On Oct. 22, we hosted the MSCI Analytics Summit in London, bringing senior industry experts together to explore the evolving landscape of risk management — what we’ve taken to calling the “future of risk.” The event aimed to address the complex challenges and opportunities in the market, emphasizing the importance of integrating a risk culture within investment teams. The focus was on moving beyond compliance to foster a value-added advisory environment that enhances decision-making and portfolio resilience.
“The way risk management has been done up until now is numbers. It's quantitative. We’re moving toward using data and risk models to develop data-driven narratives. By doing that, risk managers will have a seat at the table to be a part of the dialogue, marrying the qualitative with the quantitative.”

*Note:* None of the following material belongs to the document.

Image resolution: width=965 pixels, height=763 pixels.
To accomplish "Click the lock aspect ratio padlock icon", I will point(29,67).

– Rick Bookstaber, MSCI’s director of risk research
Evolving role of risk management
The summit highlighted the significant evolution of risk management, emphasizing the multidimensional influence of risk in all areas of investment management. The panelists discussed how risk management has grown to cover a broader range of areas, including geopolitical risk, regulatory compliance and market risk. Geopolitical risk and conflict emerged as the topmost concern on the minds of clients today.

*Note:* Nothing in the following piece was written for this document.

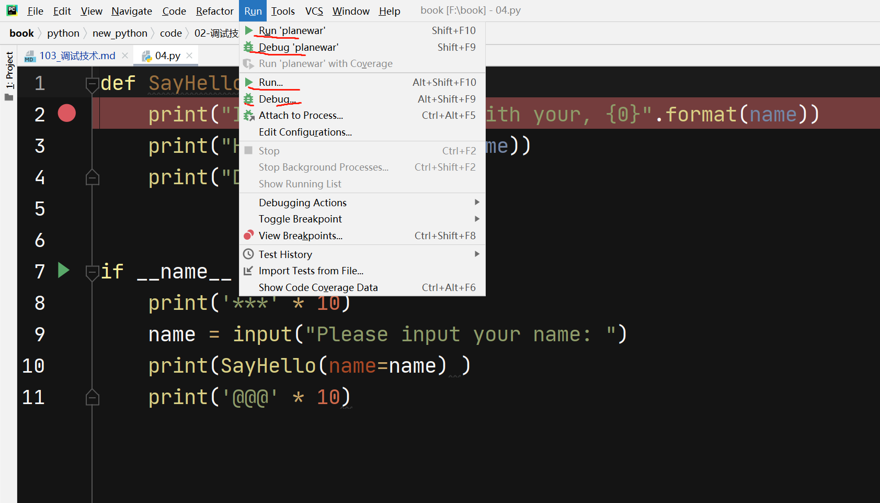Click the Test History clock icon
This screenshot has width=880, height=503.
pos(249,254)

The role of the risk team is evolving from simply producing reports and analyses to becoming a value-added business partner who collaborates with the front office to enhance decision-making and portfolio resilience. This shift underscores the need for risk managers to build credibility through accurate data, actionable insights and effective communication.
Taking a multidimensional view of risk
Technological transformation
The role of technology in risk management is aiding this shift, with a transformation driven by big data, advanced analytics and AI, which allows for more integrated and strategic risk assessments. Speakers highlighted how the risk function has evolved to needing advanced analytics to incorporate more information than ever, enabling more comprehensive risk assessments. They emphasized the importance of data consolidation and efficiency, noting that the ability to rely on a single source of truth improves accuracy and operational effectiveness. Cloud technology plays a crucial role in simplifying data infrastructure and managing data supply chains. Additionally, AI and machine learning offer transformative potential in risk management by enhancing data cataloging, classification and mapping, while also presenting opportunities to ensure data quality and regulatory compliance. The panelists also emphasized that AI-driven improvements in risk management and data can in turn help institutions synthesize data in mere seconds and give the investment decision-makers much faster, actionable insights.
Scenario analysis
Scenario analysis
Panelists at the conference also spoke about the fact that analyzing macro scenarios is becoming a vital tool for understanding potential risks. The use of dynamic scenarios helps capture the evolving nature of risks and market conditions, providing a more comprehensive risk assessment. The panelists discussed the importance of leveraging dynamic scenarios and stress testing to anticipate and navigate market complexities. They emphasized that scenario analysis allows risk managers to explore a range of possible outcomes and their implications for financial markets, helping to identify potential vulnerabilities and opportunities. This approach is considered particularly useful for managing risks in private assets, where market dynamics and transparency differ significantly from public assets. By incorporating scenario analysis into their risk-management processes, investment teams can better prepare for and respond to unexpected events, ultimately enhancing their efforts toward portfolio resilience.
Using scenario analysis to enhance portfolio resilience
As thought leaders and other attendees from across financial services clearly illustrated at the MSCI Analytics Summit, by fostering a culture of integrating risk management at the core of the investment process and leveraging data-driven insights, investment teams can better navigate market complexities as they work to build more-resilient portfolios.